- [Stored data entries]
◇ ◇ ◇ ◇ ◇

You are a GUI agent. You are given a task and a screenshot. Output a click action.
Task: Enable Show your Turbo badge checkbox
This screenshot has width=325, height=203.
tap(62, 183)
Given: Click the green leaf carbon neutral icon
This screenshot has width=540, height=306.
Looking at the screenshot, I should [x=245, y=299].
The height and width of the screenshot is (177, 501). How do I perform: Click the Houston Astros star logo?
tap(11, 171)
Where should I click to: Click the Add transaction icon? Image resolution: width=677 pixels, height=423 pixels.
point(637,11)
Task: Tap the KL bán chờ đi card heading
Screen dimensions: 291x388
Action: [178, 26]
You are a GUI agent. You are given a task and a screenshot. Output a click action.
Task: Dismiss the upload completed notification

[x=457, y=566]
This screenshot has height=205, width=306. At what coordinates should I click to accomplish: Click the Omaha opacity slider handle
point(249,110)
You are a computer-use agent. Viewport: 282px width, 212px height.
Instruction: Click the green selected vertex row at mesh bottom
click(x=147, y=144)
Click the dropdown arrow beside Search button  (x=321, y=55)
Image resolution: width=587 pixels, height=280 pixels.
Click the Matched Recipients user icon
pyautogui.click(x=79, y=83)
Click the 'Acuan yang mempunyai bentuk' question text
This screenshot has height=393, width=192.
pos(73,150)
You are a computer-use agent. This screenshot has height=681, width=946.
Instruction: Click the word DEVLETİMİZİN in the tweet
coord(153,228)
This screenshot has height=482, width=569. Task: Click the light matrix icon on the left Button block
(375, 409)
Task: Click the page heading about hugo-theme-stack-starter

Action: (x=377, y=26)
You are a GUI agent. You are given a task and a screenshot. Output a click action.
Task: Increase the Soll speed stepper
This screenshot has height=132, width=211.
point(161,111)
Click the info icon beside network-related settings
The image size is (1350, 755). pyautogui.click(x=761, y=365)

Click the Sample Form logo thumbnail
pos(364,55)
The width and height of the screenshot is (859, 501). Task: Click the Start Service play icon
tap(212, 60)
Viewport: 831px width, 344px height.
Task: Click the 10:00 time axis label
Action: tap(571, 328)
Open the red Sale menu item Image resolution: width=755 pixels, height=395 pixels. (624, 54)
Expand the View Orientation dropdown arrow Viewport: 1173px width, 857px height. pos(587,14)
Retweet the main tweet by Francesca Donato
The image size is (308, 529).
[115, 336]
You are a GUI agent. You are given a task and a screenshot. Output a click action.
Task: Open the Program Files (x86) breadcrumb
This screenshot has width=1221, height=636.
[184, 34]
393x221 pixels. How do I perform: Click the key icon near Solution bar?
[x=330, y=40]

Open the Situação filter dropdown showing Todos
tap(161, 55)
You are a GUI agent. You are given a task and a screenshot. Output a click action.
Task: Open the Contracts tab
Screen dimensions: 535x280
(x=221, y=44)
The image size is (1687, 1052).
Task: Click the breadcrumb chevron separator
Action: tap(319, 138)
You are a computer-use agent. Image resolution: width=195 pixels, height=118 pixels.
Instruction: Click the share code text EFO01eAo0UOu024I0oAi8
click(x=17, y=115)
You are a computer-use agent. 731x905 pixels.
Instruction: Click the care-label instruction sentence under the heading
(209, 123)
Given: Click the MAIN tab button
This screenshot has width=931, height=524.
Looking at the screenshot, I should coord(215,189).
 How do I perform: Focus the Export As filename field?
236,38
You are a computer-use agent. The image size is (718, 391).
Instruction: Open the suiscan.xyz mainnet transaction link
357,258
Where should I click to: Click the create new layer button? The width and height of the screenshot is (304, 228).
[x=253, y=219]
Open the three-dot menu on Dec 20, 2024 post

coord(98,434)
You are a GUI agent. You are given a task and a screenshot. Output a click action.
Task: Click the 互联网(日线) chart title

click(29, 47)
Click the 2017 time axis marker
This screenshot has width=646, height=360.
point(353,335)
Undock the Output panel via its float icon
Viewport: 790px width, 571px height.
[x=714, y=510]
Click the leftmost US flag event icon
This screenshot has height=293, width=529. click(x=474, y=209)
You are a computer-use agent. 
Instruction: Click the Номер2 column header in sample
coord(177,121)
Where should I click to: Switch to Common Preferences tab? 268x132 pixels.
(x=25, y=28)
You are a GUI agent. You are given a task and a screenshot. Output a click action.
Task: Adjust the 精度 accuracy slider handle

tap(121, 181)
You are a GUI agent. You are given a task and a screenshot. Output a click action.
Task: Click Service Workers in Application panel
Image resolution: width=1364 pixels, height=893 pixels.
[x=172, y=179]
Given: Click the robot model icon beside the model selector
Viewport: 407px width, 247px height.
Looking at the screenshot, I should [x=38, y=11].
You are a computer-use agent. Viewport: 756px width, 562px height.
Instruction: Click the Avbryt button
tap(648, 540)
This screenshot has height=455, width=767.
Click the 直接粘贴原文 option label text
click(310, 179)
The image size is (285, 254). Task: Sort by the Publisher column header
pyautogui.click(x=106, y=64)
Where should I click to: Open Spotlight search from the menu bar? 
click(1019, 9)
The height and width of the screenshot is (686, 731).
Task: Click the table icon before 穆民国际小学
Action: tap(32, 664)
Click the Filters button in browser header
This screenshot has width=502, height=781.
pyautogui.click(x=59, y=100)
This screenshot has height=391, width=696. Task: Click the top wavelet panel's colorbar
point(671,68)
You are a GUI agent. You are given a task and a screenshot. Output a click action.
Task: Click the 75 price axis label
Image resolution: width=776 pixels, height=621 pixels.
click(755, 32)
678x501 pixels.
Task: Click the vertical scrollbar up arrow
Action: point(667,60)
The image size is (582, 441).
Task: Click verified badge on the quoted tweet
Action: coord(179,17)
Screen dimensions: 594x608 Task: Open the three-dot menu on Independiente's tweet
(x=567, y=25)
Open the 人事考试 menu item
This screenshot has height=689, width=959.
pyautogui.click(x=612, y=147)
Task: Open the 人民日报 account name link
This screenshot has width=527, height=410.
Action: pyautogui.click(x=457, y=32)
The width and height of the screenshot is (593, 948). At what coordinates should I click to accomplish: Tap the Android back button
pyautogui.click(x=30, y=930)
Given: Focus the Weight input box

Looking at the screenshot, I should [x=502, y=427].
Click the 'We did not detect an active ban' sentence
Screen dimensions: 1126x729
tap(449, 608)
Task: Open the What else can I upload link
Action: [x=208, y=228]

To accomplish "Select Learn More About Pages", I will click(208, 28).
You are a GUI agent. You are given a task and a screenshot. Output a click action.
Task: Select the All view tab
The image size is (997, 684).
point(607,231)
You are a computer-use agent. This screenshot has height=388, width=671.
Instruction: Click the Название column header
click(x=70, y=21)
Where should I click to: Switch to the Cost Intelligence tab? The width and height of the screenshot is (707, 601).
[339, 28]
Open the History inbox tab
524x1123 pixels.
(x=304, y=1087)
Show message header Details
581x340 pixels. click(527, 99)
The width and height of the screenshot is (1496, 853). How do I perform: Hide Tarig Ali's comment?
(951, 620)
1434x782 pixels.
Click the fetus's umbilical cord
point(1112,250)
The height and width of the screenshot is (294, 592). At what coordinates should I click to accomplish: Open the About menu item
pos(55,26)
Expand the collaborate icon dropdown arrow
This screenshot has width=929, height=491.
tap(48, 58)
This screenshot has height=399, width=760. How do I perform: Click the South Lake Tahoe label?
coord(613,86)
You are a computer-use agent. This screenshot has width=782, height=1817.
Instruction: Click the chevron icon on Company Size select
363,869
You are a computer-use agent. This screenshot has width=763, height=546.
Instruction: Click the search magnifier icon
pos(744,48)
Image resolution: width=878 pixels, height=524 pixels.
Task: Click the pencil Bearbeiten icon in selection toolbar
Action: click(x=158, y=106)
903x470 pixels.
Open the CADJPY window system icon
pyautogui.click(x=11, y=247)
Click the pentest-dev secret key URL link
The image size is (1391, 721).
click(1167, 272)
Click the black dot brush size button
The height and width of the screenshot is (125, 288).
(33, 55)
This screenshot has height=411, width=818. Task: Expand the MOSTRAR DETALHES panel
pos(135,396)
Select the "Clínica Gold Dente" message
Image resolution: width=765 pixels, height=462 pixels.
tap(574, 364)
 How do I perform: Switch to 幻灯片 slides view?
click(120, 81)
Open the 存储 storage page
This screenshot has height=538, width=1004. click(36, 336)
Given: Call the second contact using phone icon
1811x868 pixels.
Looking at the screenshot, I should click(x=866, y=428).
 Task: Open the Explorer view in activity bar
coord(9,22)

◇ ◇ ◇ ◇ ◇

- [WORK ITEM] Filter the records for the word "computer" and show every line that has it.

- [YOUR SOLUTION]
You are a computer-use agent. Viewport: 282px width, 212px height.
You are a computer-use agent. This screenshot has height=681, width=946.
You are a computer-use agent. Image resolution: width=195 pixels, height=118 pixels.
You are a computer-use agent. 731x905 pixels.
You are a computer-use agent. The image size is (718, 391).
You are a computer-use agent. 
You are a computer-use agent. Viewport: 756px width, 562px height.
You are a computer-use agent. This screenshot has height=388, width=671.
You are a computer-use agent. This screenshot has width=782, height=1817.
You are a computer-use agent. This screenshot has width=763, height=546.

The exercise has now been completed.